### Action item
Leave the pictures out and restate every line below exactly.
------ The records
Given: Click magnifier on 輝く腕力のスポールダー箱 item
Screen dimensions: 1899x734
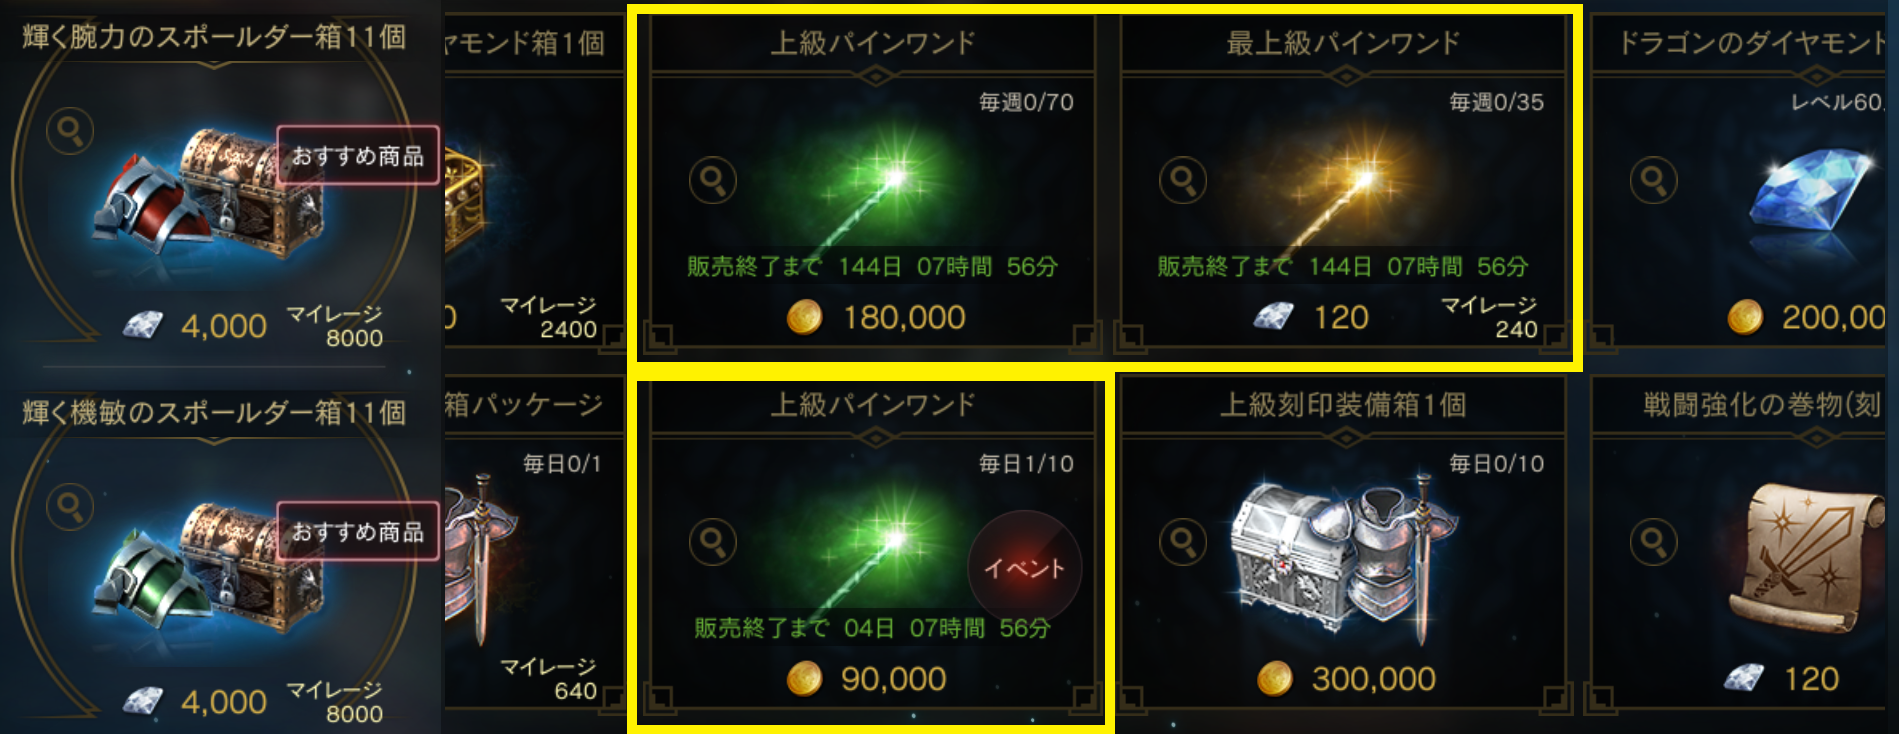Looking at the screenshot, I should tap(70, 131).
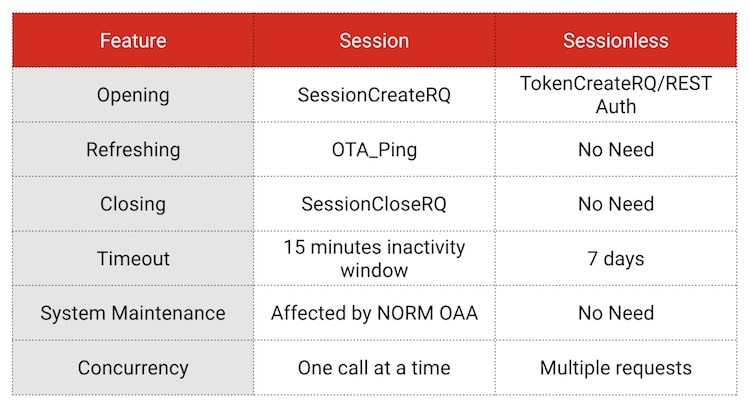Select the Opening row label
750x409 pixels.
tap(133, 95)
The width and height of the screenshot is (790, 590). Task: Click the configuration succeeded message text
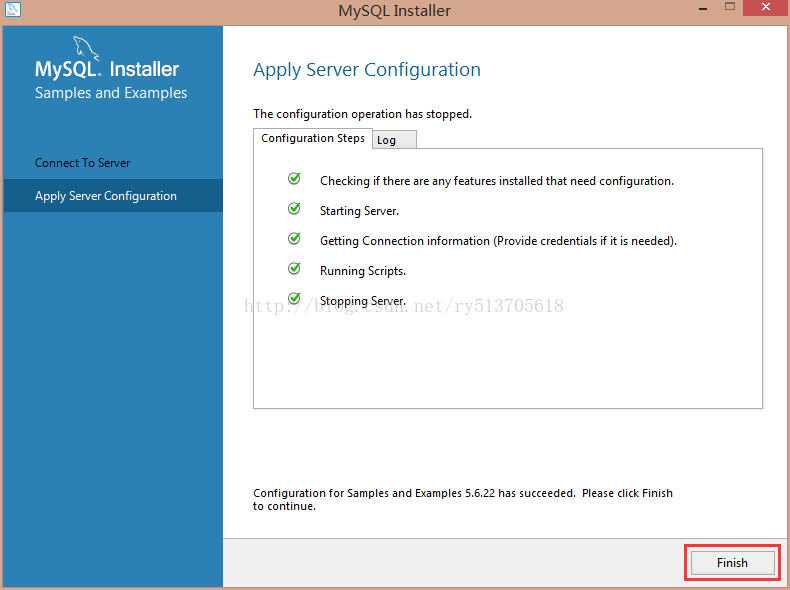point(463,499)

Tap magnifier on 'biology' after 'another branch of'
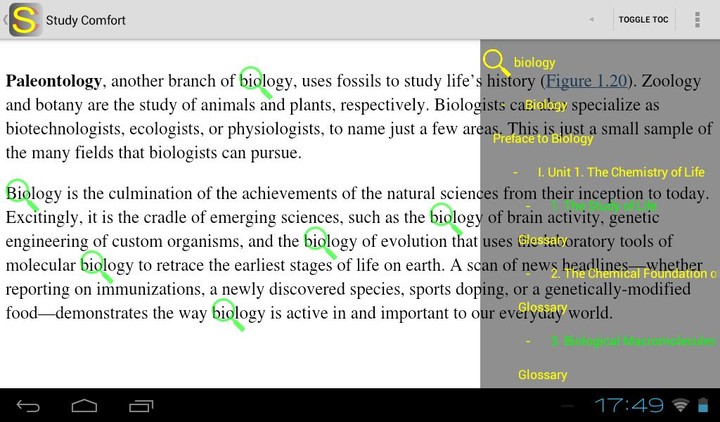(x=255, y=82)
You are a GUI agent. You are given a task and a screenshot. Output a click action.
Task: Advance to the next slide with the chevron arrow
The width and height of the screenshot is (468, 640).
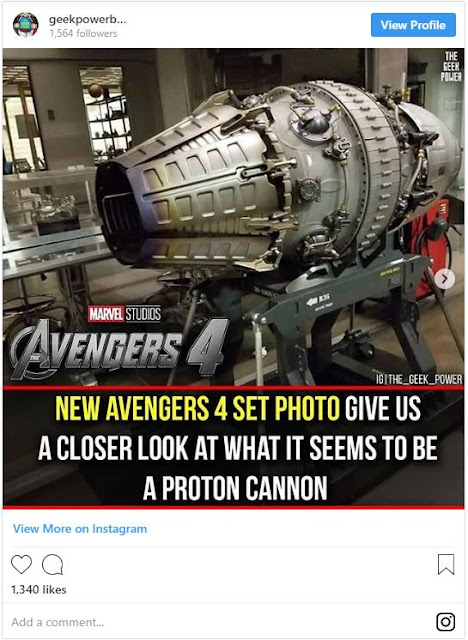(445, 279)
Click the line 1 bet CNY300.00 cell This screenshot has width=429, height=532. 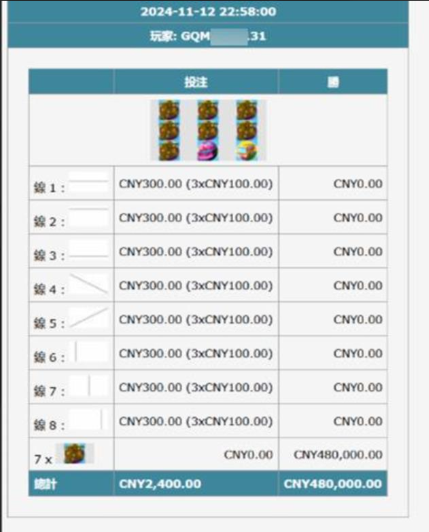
------------
### Result for this task
Given: Click magnifier on 輝く腕力のスポールダー箱 item
Screen dimensions: 1899x734
Looking at the screenshot, I should tap(70, 131).
Select the Opening row label
750x409 pixels.
tap(133, 95)
The width and height of the screenshot is (790, 590). Task: Click the configuration succeeded message text
point(463,499)

Tap magnifier on 'biology' after 'another branch of'
(x=255, y=82)
You are a GUI agent. You are given a task and a screenshot. Output a click action.
Task: Advance to the next slide with the chevron arrow
The width and height of the screenshot is (468, 640).
(445, 279)
Click the line 1 bet CNY300.00 cell This screenshot has width=429, height=532. 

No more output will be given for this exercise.